* Word and item position data *
▽

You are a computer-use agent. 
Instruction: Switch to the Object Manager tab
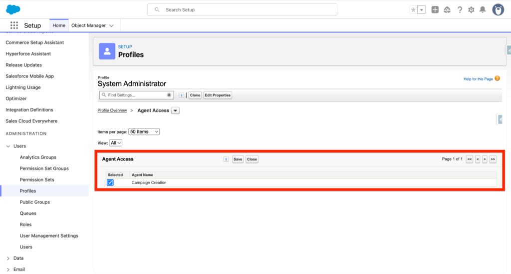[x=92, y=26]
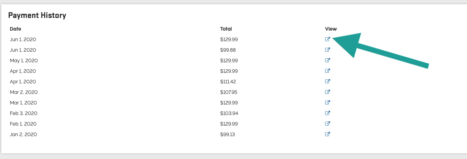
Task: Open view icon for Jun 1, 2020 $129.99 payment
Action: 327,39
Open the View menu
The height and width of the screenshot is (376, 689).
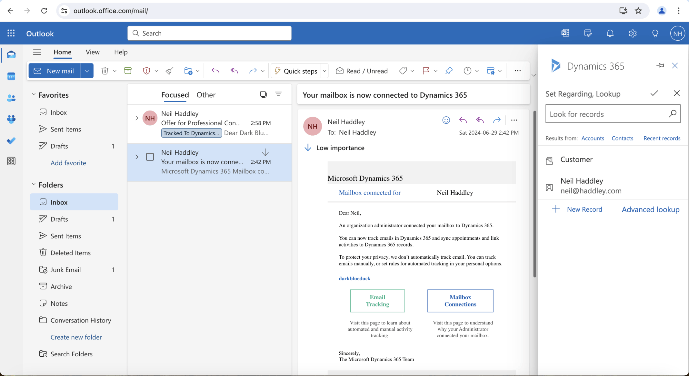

△

* What to do *
Render the records above as a JSON list of strings, one string per line, with blank lines dropped and the pictures left out.

* Solution to the exercise *
[
  "You are a computer-use agent. ",
  "Instruction: Switch to the Object Manager tab",
  "[x=92, y=26]",
  "Task: Open view icon for Jun 1, 2020 $129.99 payment",
  "Action: 327,39",
  "Open the View menu",
  "The height and width of the screenshot is (376, 689)."
]